• [WHAT TO PRODUCE]
Transcribe the entries below word for word, from their first line through the line containing "pyautogui.click(x=1055, y=93)", both ends included.

• [RAW DATA]
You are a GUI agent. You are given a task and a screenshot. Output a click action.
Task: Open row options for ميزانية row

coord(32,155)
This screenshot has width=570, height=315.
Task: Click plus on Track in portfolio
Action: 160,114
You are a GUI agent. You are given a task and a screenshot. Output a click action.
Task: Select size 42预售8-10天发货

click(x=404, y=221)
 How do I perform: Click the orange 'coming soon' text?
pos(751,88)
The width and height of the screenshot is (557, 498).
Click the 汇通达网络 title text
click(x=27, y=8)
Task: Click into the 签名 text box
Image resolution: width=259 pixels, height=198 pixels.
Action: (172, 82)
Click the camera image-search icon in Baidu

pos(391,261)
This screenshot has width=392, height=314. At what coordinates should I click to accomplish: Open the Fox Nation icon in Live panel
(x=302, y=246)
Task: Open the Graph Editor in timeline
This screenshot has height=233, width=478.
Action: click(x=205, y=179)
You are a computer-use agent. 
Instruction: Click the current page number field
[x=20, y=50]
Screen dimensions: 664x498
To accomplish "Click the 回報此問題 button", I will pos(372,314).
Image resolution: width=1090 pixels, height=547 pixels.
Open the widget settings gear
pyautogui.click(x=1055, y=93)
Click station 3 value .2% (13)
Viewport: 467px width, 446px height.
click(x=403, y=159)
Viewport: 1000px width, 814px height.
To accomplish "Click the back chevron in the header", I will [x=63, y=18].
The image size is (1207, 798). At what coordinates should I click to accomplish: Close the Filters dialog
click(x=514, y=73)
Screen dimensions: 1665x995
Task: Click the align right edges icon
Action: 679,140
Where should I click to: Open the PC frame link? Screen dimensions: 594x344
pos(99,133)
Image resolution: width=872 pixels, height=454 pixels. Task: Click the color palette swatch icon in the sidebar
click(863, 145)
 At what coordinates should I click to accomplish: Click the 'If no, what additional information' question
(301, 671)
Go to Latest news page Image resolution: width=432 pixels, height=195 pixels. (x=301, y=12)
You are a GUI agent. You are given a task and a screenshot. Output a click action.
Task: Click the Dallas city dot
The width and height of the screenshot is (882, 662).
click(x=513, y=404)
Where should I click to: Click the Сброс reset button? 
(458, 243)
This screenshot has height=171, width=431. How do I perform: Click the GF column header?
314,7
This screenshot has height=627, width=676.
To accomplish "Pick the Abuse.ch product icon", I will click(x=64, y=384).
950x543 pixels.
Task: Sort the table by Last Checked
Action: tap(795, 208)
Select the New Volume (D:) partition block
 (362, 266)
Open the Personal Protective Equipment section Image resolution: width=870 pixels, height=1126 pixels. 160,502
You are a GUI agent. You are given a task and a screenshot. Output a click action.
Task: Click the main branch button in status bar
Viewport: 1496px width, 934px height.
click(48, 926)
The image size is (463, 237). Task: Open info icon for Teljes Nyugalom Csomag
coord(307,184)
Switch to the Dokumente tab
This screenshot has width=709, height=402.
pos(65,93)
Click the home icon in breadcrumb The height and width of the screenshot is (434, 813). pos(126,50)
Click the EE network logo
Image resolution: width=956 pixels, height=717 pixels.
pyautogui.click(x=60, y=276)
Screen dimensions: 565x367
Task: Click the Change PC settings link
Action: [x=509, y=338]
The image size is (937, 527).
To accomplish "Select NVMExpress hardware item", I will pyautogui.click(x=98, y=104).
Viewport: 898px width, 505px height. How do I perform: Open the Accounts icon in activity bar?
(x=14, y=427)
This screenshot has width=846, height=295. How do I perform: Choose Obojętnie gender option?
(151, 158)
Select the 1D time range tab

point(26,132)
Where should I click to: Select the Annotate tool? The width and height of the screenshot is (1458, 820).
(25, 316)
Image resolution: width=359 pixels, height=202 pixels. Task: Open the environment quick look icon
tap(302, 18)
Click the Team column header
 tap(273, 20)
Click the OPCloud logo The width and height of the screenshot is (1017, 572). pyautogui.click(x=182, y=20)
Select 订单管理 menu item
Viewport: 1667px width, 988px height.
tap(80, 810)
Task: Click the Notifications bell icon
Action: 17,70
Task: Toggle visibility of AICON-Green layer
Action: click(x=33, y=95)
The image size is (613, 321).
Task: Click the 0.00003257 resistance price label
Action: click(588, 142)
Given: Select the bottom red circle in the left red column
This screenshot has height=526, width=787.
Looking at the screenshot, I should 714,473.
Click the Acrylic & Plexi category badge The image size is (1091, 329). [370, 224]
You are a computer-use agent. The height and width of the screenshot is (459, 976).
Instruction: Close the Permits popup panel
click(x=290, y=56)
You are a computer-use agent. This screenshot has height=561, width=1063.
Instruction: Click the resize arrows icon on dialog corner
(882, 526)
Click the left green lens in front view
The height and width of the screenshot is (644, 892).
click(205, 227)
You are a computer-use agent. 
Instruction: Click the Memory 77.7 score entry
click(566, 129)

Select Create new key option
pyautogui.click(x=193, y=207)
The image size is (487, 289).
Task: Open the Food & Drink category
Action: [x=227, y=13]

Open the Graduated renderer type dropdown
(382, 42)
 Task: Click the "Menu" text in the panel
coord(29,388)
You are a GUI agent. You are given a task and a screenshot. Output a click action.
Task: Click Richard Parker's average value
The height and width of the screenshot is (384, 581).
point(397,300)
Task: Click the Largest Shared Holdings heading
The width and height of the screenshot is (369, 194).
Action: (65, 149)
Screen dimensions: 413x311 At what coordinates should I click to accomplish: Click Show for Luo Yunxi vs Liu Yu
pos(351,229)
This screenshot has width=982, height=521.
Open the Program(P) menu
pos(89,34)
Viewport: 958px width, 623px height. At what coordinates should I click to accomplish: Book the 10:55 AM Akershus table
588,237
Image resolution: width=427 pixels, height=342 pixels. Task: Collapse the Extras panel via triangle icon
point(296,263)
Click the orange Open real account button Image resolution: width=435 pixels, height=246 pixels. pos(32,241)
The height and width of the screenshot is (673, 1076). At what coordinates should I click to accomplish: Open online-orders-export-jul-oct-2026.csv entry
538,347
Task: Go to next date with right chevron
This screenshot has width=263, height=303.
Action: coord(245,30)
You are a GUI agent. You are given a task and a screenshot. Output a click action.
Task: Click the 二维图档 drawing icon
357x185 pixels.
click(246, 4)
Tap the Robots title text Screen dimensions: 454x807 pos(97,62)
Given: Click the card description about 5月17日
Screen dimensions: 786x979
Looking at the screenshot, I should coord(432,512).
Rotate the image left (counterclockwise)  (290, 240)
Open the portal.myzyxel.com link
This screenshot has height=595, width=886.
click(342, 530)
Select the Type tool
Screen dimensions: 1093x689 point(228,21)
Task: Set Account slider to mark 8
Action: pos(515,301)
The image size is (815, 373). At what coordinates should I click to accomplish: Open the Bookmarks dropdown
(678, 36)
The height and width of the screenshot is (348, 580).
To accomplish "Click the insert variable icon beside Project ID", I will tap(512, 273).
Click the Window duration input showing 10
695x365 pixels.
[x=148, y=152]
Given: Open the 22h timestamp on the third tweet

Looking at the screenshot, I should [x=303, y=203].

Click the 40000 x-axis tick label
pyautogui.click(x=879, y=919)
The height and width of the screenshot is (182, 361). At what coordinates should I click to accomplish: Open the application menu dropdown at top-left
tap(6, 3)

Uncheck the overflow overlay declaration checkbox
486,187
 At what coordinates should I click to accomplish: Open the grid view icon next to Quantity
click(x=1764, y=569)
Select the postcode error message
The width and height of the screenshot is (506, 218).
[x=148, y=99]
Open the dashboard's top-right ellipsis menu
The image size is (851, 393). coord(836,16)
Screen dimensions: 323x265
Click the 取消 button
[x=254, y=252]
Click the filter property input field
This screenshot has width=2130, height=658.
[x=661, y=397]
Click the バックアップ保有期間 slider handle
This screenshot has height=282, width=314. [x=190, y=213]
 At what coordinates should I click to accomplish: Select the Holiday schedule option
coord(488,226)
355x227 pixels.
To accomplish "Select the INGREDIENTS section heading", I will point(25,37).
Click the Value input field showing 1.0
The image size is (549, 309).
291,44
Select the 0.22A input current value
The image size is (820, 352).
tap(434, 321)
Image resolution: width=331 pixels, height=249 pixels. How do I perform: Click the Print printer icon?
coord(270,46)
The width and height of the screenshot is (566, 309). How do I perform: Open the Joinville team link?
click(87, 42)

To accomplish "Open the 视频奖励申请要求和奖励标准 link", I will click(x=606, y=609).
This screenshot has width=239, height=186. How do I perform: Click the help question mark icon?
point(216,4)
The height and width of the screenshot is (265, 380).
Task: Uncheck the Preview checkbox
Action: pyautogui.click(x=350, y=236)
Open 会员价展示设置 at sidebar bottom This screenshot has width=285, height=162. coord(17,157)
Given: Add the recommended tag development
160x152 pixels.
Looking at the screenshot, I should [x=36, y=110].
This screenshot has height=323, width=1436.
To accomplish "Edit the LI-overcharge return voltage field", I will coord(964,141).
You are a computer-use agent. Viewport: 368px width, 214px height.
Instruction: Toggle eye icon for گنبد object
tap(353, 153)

• [RESULT BELOW]
You are a GUI agent. You are given a task and a screenshot. Output a click action.
Task: Open row options for ميزانية row

coord(32,155)
This screenshot has width=570, height=315.
Task: Click plus on Track in portfolio
Action: 160,114
You are a GUI agent. You are given a task and a screenshot. Output a click action.
Task: Select size 42预售8-10天发货

click(x=404, y=221)
 How do I perform: Click the orange 'coming soon' text?
pos(751,88)
The width and height of the screenshot is (557, 498).
Click the 汇通达网络 title text
click(x=27, y=8)
Task: Click into the 签名 text box
Image resolution: width=259 pixels, height=198 pixels.
Action: (172, 82)
Click the camera image-search icon in Baidu

pos(391,261)
This screenshot has width=392, height=314. At what coordinates should I click to accomplish: Open the Fox Nation icon in Live panel
(x=302, y=246)
Task: Open the Graph Editor in timeline
This screenshot has height=233, width=478.
Action: click(x=205, y=179)
You are a computer-use agent. 
Instruction: Click the current page number field
[x=20, y=50]
Screen dimensions: 664x498
To accomplish "Click the 回報此問題 button", I will pos(372,314).
Image resolution: width=1090 pixels, height=547 pixels.
Open the widget settings gear
pyautogui.click(x=1055, y=93)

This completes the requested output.